Melody Gardot: Worrisome Heart

Gardot may not be a jazz singer in strict terms but her 2006 debut, here reissued, showed a convincing command of the American songbook


It feels like Melody Gardot has been on the music scene for a very long time and recorded extensively. But she is still relatively young at 38 and it was only in 2006 that her first album, Worrisome Heart, was released. That was followed a year later by My One And Only Thrill and then The Absence (2012) and Currency Of Man (2015). Sunset In The Blue (2020) was a much-modified recording because of the start of the pandemic, with musicians contributing their parts from studios around the world. Sometimes less is more and it became of one my favourite releases of that year.

In July 2022, Gardot released a heavily “French-accented” collaboration with pianist Philippe Powell, son of guitarist Baden Powell. That collaboration continues with the release of an EP this year from the same Paris sessions. But that only makes a total catalogue of six studio albums in 12 years. Whether the re-release of Worrisome Heart is meant to fill the void or is a precursor to a new album remains to be seen.

Her journey into the world of music is well documented. At the age of 19, she was knocked off her bicycle, leaving her with extensive injuries and serious mobility problems. For a long-time she could only walk with the assistance of a cane. Writing songs, playing guitar in a horizontal position and a lot of determination helped her recover and now she is a passionate advocate of music therapy. Born in New Jersey, Gardot is more often to be found living in Europe – first Portugal and now France.

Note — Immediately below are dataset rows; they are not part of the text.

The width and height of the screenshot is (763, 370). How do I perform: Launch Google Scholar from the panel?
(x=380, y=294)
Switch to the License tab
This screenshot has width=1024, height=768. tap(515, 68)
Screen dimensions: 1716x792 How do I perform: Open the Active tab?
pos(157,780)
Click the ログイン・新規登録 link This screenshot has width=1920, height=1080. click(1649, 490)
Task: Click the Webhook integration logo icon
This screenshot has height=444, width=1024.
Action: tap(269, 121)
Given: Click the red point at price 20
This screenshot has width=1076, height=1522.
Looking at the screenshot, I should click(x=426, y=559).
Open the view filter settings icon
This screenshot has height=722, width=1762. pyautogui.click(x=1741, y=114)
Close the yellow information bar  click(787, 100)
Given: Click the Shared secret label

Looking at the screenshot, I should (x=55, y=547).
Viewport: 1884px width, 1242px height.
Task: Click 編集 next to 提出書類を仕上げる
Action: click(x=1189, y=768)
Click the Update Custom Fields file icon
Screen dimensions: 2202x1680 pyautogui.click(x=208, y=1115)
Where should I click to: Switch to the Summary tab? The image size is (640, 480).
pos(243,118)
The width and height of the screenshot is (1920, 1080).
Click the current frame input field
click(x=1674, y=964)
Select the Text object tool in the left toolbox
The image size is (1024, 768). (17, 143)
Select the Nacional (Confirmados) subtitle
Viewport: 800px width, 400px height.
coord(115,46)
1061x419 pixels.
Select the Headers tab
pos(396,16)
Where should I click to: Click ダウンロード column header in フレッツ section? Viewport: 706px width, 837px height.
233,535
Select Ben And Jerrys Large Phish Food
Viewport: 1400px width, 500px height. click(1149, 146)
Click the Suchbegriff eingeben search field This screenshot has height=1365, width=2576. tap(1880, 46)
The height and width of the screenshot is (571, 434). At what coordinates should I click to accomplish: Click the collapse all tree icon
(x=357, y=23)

She describes herself as a “citizen of the world”.

Worrisome Heart was a splendid first release and deserved all the credit it received. The ability to combine vocal finesse (with a hint of Edith Piaf) and dexterity with some fabulous self-penned compositions heralded the arrival of a serious new talent. Whether this is pure vocal jazz is open to debate and on occasions Gardot strays into the area of folk and romantic ballads. Later albums (The Absence, for example) start to reflect her world travels. But there is always enough jazz in her style to keep most fans happy.

Since the release of this album, Gardot has constantly searched out new musical influences and directions, whilst retaining a respectful and sentimental hold on the past. Many of her songs have a timeless feel, reminiscent of the great American songbook, which for someone so young is quite astonishing. She is never afraid to experiment and long may that continue with (hopefully) a new studio album in 2024. For the time being, I am grateful for this re-release as it reminded me of how precious a talent Gardot really is.

Worrisome Heart; All That I Need Is Love; Gone; Sweet Memory; Some Lessons; Quiet Fire; One Day; Love Me Like A River Does; Goodnite; Twilight (31.79)
Gardot (v, g); Dave Posmontier (p); Joel Bryant (Hammond B3); Krista Nielson (clo); Diane Monroe (v); Matt Cappy, Stan Slotter, Patrick Hughes (t); Ron Kerber (ts, c); Jef Lee Johnson, Barney McKenna, Mike Brenner (g); David Mowry (Dobro g); Ken Pendergast, Paul Klinefelter (b); Charlie Patierno (d). Morning Star Studios, East Norrington, PA, February 2006.